Another Year

It’s more than a bit of a relief to have the 10th anniversary of September 11 behind us. Don’t you feel, every year, as if the entire city holds its breath, in sorrow, in pain, in remembrance, in fear, for the week leading up to the 11th? It’s as if Labor Day is the dividing line between summer and the crushing realization that it’s been another year. I can’t believe it’s been as long as it has been. It both seems like the attack happened so much longer ago, and like it happened yesterday. And so much has changed, and so little. Anniversaries always bring out the most trite comparisons, and this anniversary is no different.

What the anniversary does, though, is remind me, yet again, why I choose to live here and what I love about the city and how I should celebrate its existence every day. New York is such a vibrant place to live, a city which reinvents itself constantly, while still admiring what it has been, and where it’s been, and who it’s given rise to. New York is a city of heroes, real people with real flaws, who do heroic things, every day. And, it’s a city which encourages the devotion of its inhabitants.

NYU published 110 Stories in 2002. It is a collection of 110 chapters, by 110 writers, each reflecting on the attacks of 9/11, in fiction, poetry, and dramatic prose. I can’t read too many of them at one time, they too clearly summon the anguish of the time immediately following the attacks, but they all are love letters to an existence that we all feared was on the brink of being extinguished. There are pieces by Jonathan Ames , Paul Auster, Peter Carey, Edwidge Danticat, Amitav Ghosh, Siri Hustvedt, Jonathan Lethem, Richard Nash, and Geoffrey O’Brien, to name a random few. It’s a heartfelt and heartening collection.
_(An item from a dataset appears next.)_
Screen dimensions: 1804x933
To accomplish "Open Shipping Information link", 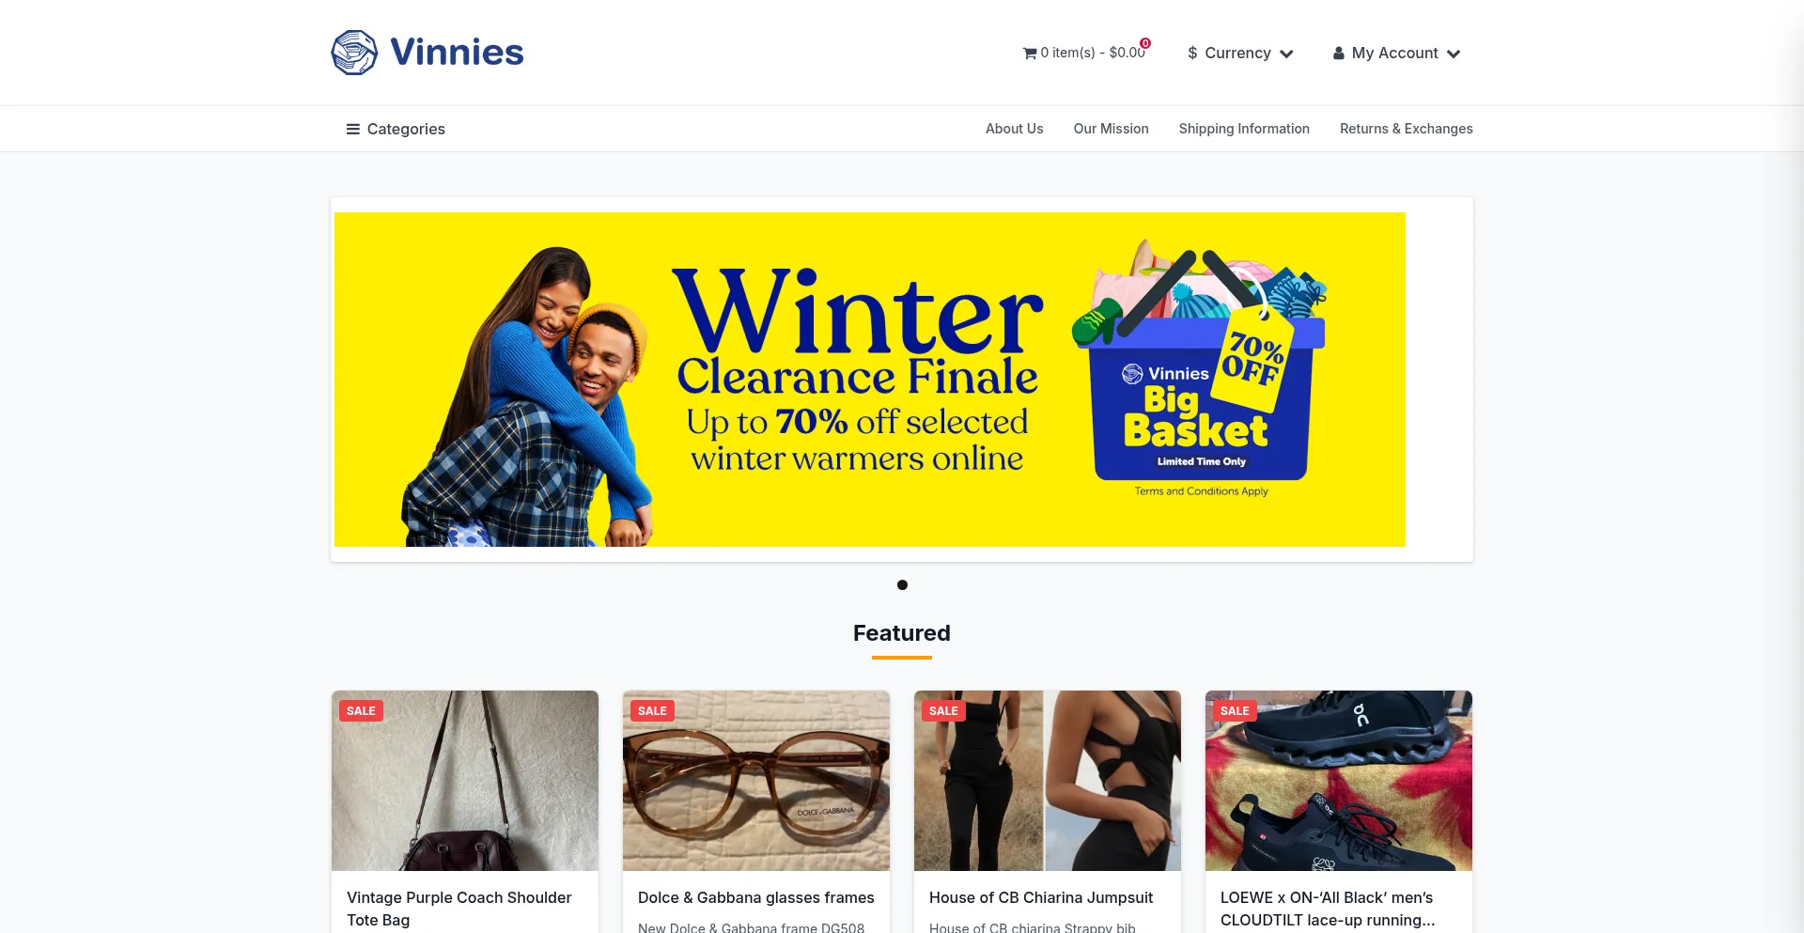I will (1244, 129).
Today, NYU publishes September 12, which carries in its title the hope of a new day. September 12 concerns the inhabitants of Battery Park City, who moved to the neighborhood, perhaps hoping to be near, but not of the city, only to have the city brought forcefully to their doorstep. The ten years following the attack changed the way all New Yorkers thought and felt, but perhaps none as immediately as those who lived in the shadow of the towers.